From what I've seen, the concern is more a domestic concern about control of those supply chains or critical minerals, from what I've heard in talking to counterparts. I spent several years doing an international engagement function for CFIUS, and this wasn't something I was hearing. I was hearing mostly domestic concern about whether there need to be more restrictions or review rather than concern about foreign partners.
I'll start with Ms. Black. Just in continuation with regard to the United States process, how well has it been received by, say, the Five Eyes with regard to security and modernization? Are the other countries also kind of in the same place for a review like this?
Based on my interactions, the Five Eyes have generally seen risks similarly. I also worked quite a bit with European allies. I'd say that, if you look at five years ago, the U.S., Canada and a handful of other countries were the ones that had broader review mechanisms.
In recent years, there has been a recognition that certain foreign investment does raise national security risks. We sometimes hear from foreign investors—and this is a point Ms. McNeece was making—that CFIUS does share more information. We do sometimes hear that CFIUS should share more information to allow parties to decide when to file and make better decisions on that.
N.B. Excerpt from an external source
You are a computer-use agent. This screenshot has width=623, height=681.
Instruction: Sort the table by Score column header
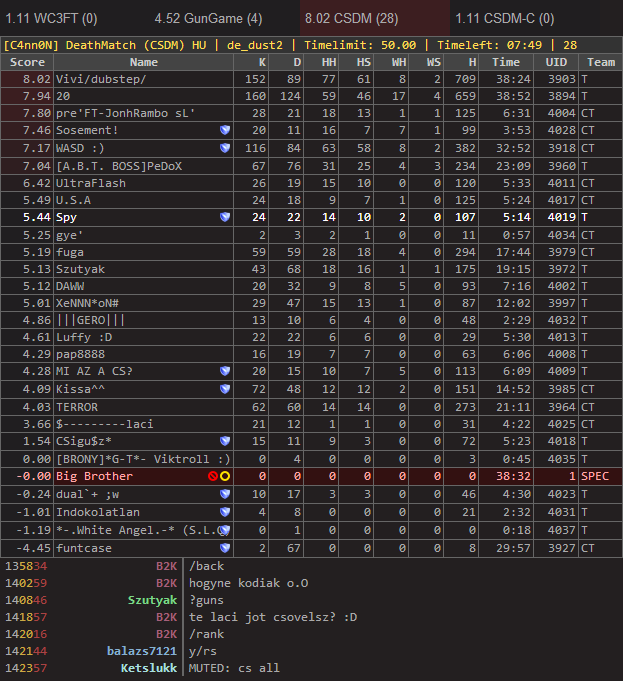27,62
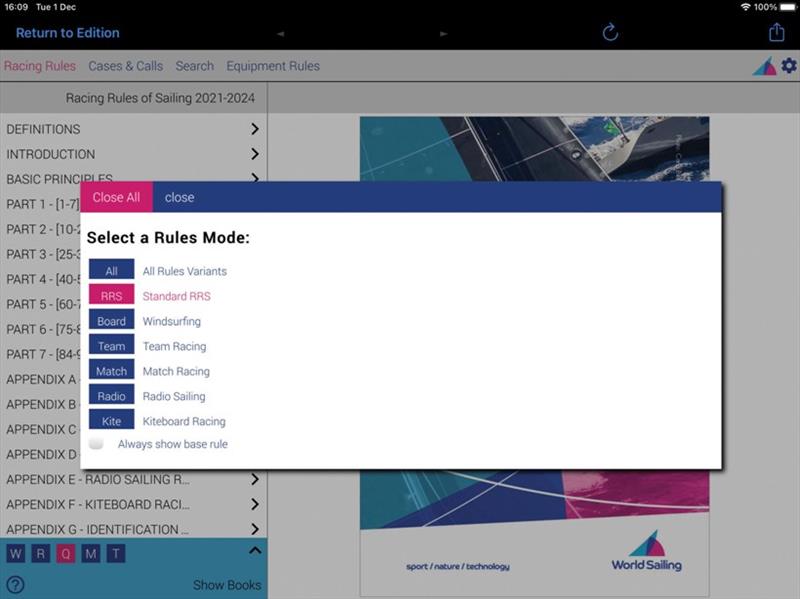Open the Equipment Rules tab

pos(273,66)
Generally speaking, countries have come more toward Canada's and U.S.'s perspective on investment screening rather than hearing a lot of concerns about going back in this area.
Yes. I think things have really changed. For example—and this first came up at the industry committee when I raised it a while ago—it's interesting that Canada used to have its own Petro-Canada, owned as a state gasoline enterprise. In fact, it was divested by Canada at a time when we were letting the Chinese Communist government buy our oil and gas industry. It was okay for the Chinese government to own our oil assets, but not for Canadians. In fact, we ended up losing out significantly when we sold the asset.
If we don't do anything here in Parliament right now, it's not likely to come back in this Parliament. The best-case scenario is that if we pass this bill now and it goes to the Senate, we're looking at probably the fall for them to look at it and then either approve it or amend it and send it back to us. If we don't do that, then we could be out of step for a couple of years.
What do you think it would say about our country with regard to this issue if we stayed status quo for another year or two years?
As I mentioned before, Canada does have rather broad authority after the fact to review transactions—in Canada, more blocking than mitigation, for reasons that have been discussed today. Canada, I think, was one of the earlier countries to actually take action.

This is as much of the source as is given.